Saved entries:
== Segment start ==

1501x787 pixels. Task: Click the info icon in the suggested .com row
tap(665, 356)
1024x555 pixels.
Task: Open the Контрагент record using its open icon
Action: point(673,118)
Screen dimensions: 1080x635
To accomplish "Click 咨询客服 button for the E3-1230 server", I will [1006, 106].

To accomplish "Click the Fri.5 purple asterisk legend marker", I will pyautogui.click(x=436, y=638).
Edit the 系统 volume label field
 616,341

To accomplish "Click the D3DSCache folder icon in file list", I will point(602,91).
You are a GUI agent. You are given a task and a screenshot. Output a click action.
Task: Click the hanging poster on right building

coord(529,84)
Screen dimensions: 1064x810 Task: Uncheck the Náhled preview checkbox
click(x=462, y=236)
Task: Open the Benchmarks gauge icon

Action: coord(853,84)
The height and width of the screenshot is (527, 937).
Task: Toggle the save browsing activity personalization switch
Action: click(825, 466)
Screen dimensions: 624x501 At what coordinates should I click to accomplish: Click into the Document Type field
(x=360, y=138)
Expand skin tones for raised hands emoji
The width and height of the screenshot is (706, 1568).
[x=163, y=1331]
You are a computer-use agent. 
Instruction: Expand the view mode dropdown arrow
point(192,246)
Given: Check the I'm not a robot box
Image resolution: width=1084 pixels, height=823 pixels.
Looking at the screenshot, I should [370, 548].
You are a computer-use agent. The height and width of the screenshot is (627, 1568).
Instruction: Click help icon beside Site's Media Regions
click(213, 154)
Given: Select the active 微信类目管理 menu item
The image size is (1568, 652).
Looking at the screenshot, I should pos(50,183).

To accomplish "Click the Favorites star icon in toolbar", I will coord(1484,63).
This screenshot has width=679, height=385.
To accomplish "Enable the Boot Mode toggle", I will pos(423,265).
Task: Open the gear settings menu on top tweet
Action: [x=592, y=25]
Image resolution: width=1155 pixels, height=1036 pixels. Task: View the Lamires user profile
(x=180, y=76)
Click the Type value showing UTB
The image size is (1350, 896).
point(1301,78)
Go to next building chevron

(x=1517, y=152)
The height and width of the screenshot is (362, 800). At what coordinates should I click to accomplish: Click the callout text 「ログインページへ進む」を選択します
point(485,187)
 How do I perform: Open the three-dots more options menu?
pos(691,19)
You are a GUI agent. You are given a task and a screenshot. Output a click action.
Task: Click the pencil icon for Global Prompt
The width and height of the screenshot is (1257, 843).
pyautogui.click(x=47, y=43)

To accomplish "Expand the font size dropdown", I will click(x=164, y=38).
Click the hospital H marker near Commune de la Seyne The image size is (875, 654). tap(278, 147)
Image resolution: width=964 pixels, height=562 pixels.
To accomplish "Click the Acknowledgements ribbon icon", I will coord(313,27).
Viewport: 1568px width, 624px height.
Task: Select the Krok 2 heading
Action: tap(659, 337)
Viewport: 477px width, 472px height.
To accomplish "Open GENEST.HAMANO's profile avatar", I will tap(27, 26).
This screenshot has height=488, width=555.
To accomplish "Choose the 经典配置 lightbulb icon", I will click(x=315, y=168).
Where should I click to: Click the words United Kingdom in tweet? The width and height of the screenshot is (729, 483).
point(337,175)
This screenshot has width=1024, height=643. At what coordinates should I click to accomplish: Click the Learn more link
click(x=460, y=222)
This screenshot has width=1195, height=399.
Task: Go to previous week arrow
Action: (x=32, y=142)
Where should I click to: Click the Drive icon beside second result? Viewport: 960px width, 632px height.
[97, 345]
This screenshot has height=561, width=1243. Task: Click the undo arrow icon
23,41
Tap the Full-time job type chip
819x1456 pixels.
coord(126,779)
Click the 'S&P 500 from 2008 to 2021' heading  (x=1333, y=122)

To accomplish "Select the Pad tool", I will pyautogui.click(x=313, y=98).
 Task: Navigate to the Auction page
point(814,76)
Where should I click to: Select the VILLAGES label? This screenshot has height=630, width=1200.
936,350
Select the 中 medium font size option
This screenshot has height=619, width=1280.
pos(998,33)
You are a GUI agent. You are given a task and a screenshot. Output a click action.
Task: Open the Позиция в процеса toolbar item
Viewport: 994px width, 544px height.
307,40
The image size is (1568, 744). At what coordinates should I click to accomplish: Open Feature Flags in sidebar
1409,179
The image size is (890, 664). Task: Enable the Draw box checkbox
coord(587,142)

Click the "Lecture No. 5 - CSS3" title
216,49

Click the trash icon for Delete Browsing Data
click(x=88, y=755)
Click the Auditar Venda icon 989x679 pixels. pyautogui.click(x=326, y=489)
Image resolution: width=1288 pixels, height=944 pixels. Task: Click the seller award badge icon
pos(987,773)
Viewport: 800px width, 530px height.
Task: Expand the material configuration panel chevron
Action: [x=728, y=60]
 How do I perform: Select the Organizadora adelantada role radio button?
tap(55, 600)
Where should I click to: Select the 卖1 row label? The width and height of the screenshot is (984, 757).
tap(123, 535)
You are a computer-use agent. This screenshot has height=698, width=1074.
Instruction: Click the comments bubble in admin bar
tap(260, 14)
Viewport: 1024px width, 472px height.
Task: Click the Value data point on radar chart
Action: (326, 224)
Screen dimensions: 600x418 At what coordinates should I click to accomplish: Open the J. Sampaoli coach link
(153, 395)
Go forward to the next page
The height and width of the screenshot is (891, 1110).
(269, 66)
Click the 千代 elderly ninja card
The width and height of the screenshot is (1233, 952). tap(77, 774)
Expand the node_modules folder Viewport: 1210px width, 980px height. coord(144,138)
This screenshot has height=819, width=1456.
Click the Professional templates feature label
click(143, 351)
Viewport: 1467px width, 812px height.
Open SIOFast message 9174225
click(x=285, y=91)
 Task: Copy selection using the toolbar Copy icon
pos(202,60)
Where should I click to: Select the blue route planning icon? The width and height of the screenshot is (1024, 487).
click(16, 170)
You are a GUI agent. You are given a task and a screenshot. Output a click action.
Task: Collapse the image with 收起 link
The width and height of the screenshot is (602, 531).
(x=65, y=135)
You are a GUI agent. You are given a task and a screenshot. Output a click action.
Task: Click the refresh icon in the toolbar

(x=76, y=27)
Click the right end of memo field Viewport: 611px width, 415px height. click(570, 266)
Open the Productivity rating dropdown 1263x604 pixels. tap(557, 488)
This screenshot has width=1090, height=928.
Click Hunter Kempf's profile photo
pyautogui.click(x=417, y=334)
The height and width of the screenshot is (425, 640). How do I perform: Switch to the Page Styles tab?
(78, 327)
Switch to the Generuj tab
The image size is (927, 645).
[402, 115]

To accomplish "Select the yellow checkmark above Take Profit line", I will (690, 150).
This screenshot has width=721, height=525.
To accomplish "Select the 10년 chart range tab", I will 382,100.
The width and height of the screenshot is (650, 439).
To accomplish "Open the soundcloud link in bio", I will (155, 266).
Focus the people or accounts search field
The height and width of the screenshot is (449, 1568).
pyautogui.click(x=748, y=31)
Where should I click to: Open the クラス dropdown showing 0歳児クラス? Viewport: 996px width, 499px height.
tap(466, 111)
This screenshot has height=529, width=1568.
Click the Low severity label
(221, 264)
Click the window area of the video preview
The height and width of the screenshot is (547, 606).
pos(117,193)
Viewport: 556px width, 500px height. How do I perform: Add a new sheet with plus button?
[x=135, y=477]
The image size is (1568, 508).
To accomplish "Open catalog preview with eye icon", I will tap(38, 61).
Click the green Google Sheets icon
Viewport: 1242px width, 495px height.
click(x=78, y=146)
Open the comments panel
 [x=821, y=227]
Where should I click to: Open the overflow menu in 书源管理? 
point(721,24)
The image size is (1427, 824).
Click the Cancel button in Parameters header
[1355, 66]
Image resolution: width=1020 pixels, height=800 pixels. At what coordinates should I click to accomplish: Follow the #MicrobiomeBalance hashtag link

== Segment end ==

Copy every line of the records above that contains "computer".

#### [Reply]
You are a computer-use agent. 
You are a computer-use agent. The height and width of the screenshot is (627, 1568).
You are a computer-use agent. This screenshot has height=698, width=1074.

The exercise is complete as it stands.